The Forensics of High Concentrate Fertilizer of DAP, MAP, and GTSP. J. Falls, CF Industries, Inc., Plant City, FL, USA
High concentrated fertilizer products are shipped around the world and can be contaminated with other types of fertilizer products during the transportation and storage. The identification of the contamination is necessary to settle disputes in the industry. The chemistry of reactions in the manufacture of products will be discussed with typical analysis of products, including Diammonium Phosphate (DAP), Monoammonium Phosphate (MAP) and Granular Triple Super Phosphate (GTSP).
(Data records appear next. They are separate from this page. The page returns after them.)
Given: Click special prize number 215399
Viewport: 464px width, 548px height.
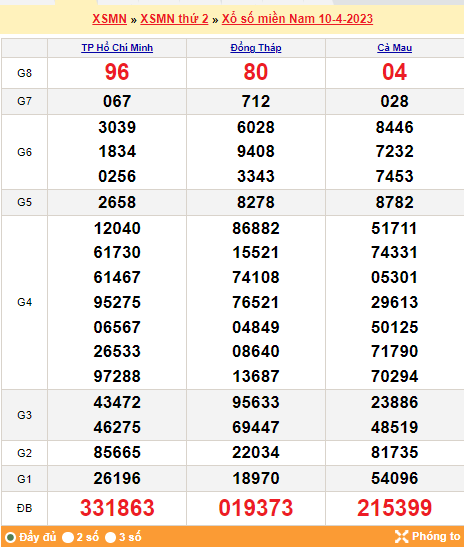Looking at the screenshot, I should click(394, 508).
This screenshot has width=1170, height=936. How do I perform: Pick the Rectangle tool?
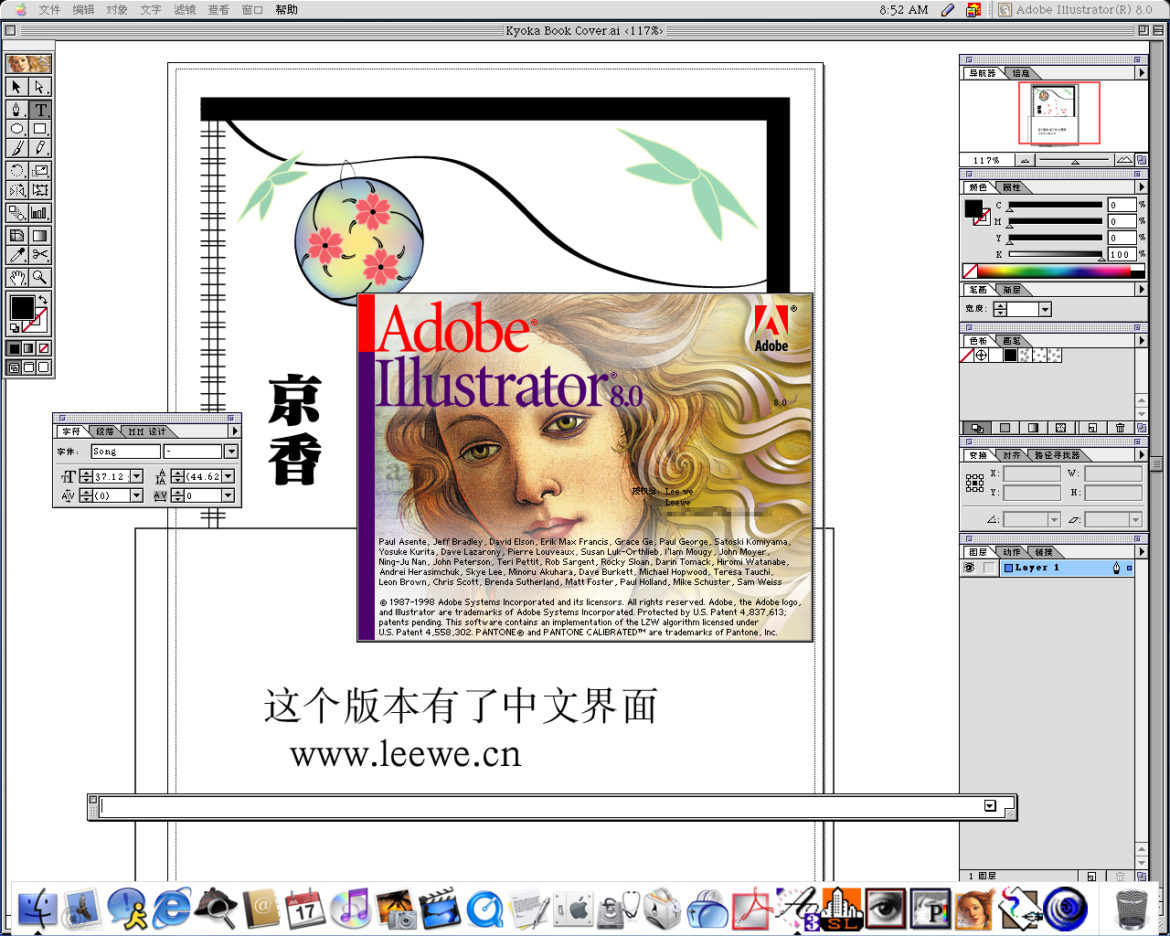(x=41, y=129)
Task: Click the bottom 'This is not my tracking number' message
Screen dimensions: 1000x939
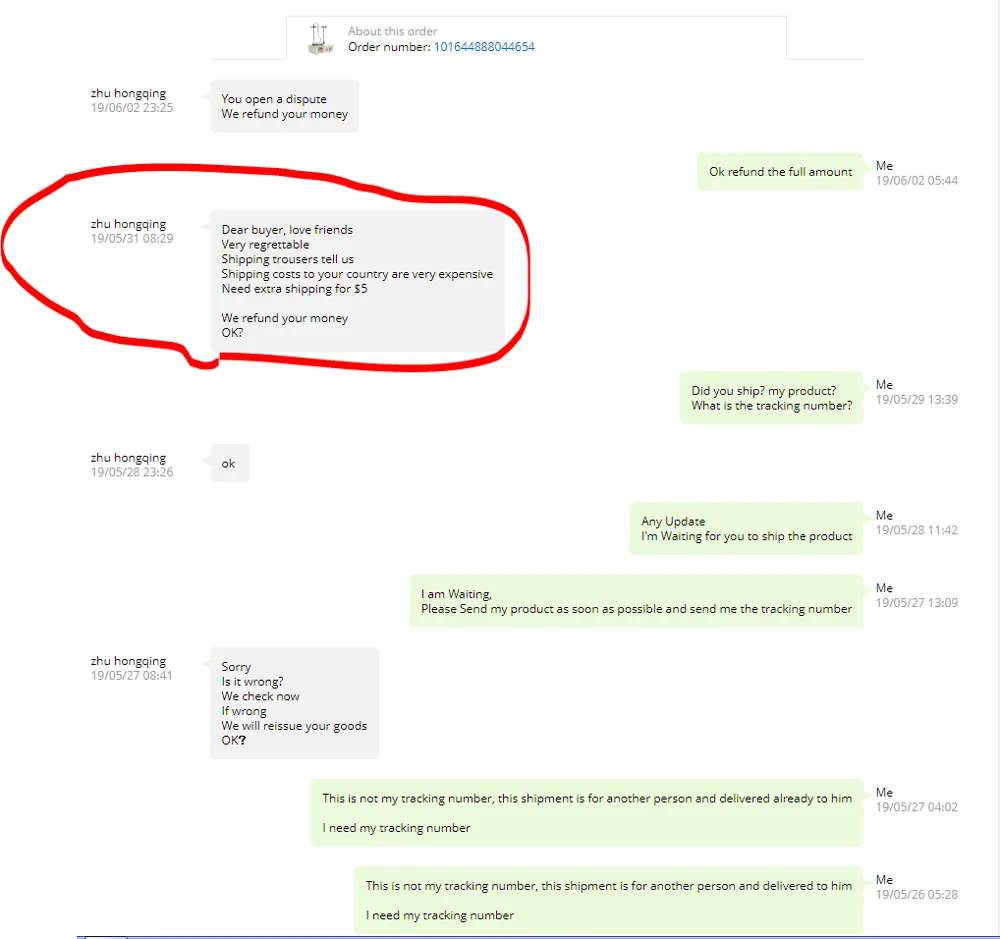Action: pyautogui.click(x=608, y=900)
Trace elements will be identified to help in the origin of manufacture. Physical contamination is obvious in identifying the contamination, but ground samples make the process more difficult in determining the contamination. An analytical chemistry process will be discussed to identify contamination in fertilizer products using ICP-OES and XRF.
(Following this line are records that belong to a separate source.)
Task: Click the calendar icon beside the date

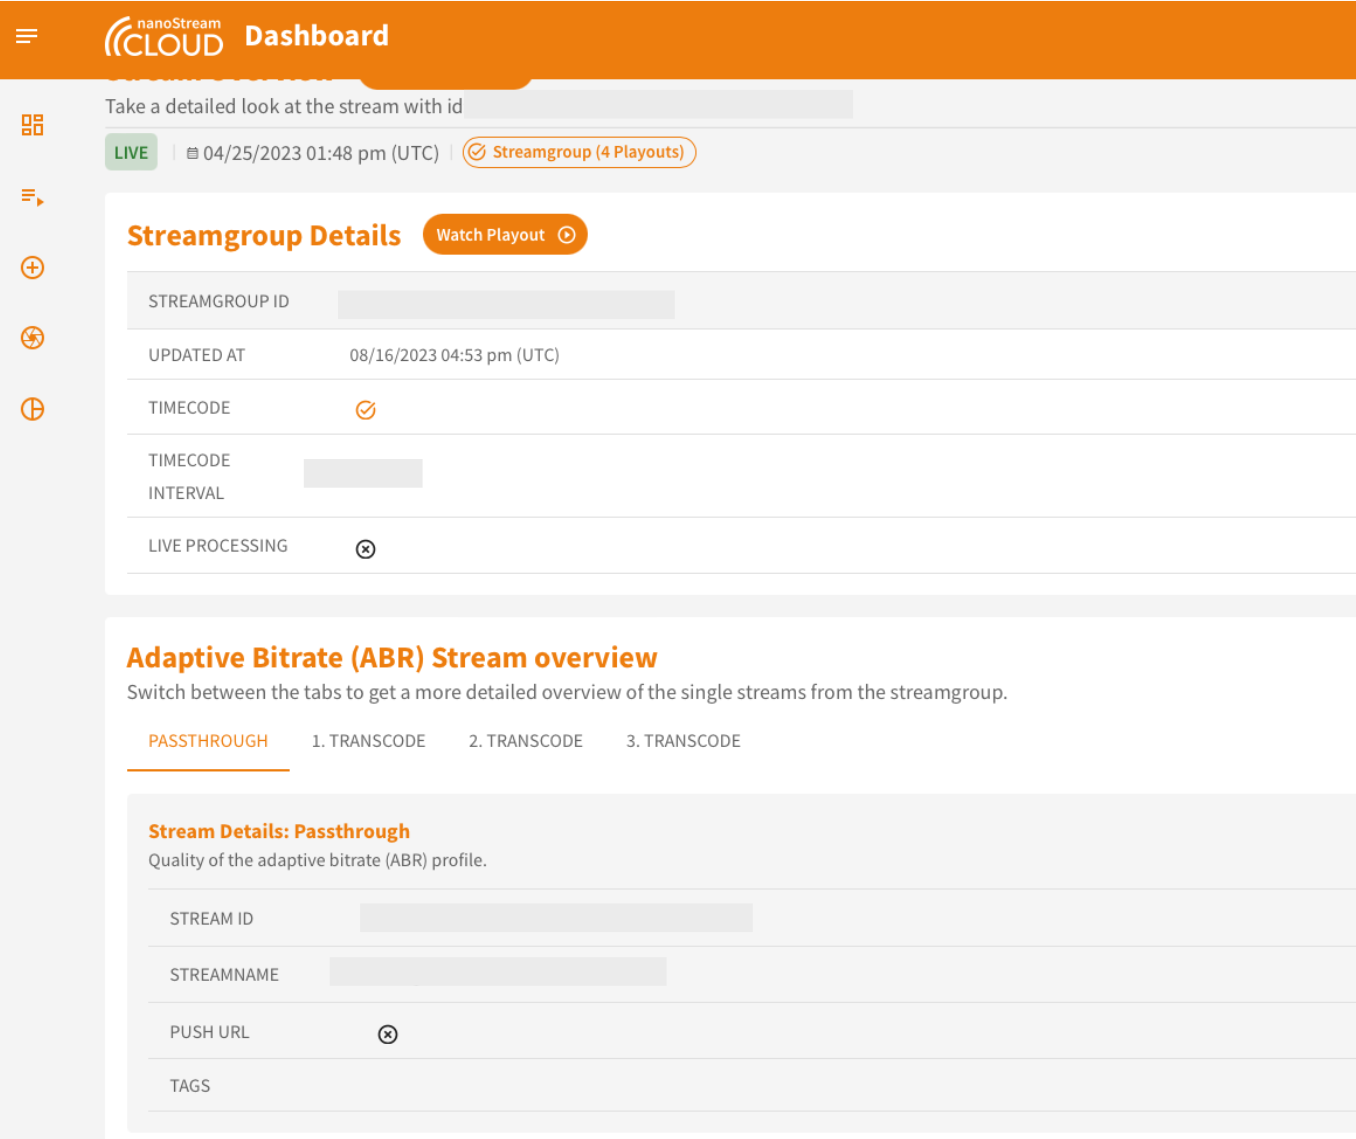Action: pyautogui.click(x=192, y=153)
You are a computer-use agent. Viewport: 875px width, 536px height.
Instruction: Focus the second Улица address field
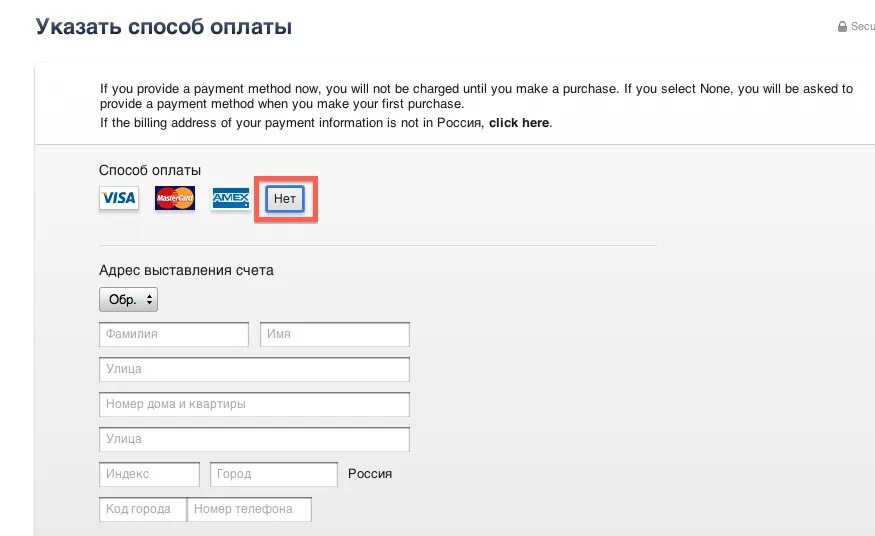pyautogui.click(x=254, y=440)
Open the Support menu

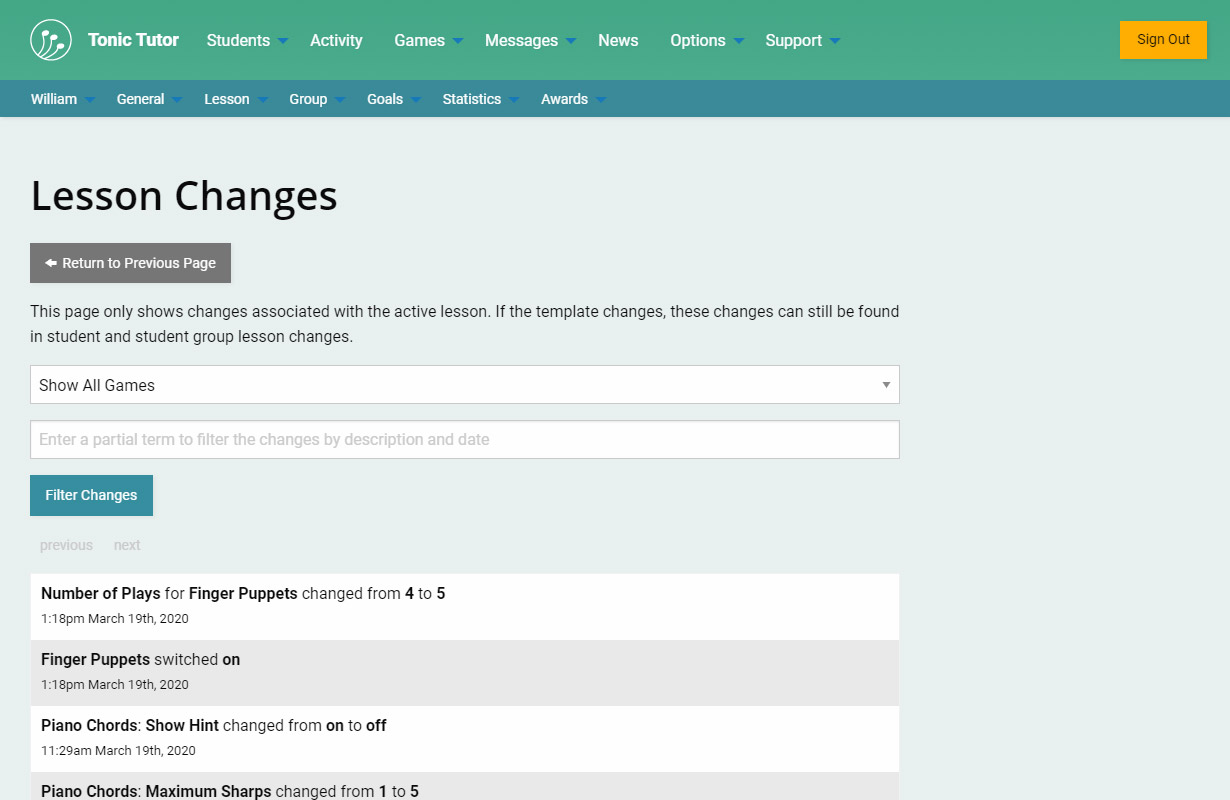pos(802,40)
Detecting and Quantifying Prions: Mass Spectrometry-based Approaches. Christopher J. Silva1, Bruce C. Onisko2, Irina Dynin1, Melissa L. Erickson1, J. Mark Carter1, 1United States Department of Agriculture, Agricultural Research Service, Western Regional Research Center, Albany CA, 94710 USA, , 2OniPro Biosciences, Kensington, CA, USA
Prions are novel pathogens that cause a set of rare fatal neurological diseases know as transmissible spongiform encephalopathies. Examples of these diseases include Creutzfeldt-Jakob disease, scrapie and chronic wasting disease. Prions are able to recruit a normal cellular prion protein and convert it into a prion and thereby propagate an infection. Unlike other pathogens, the information necessary to propagate the infection is contained in the conformation of the protein comprising the prion isoform and not in nucleic acids. Prions and the normal cellular prion protein isoform have different physicochemical properties although they possess identical covalent structures. We exploit ultracentrifugation to isolate infectious prions and analyze them by mass spectrometry. This approach works on both proteinase K resistant and sensitive forms of prions. We use a nano LC-MS-MS system to quantitate the prions present in a sample. Our limit of detection is in the attomole range (10-18 mole). Oxidation of methionine has been proposed to be important in prion formation. Using mass spectrometry, we assessed the role of methionine oxidation in prion propagation in hamsters. We have used mass spectrometry to quantitate prions and determine the role of specific amino acids in the pathology of prions.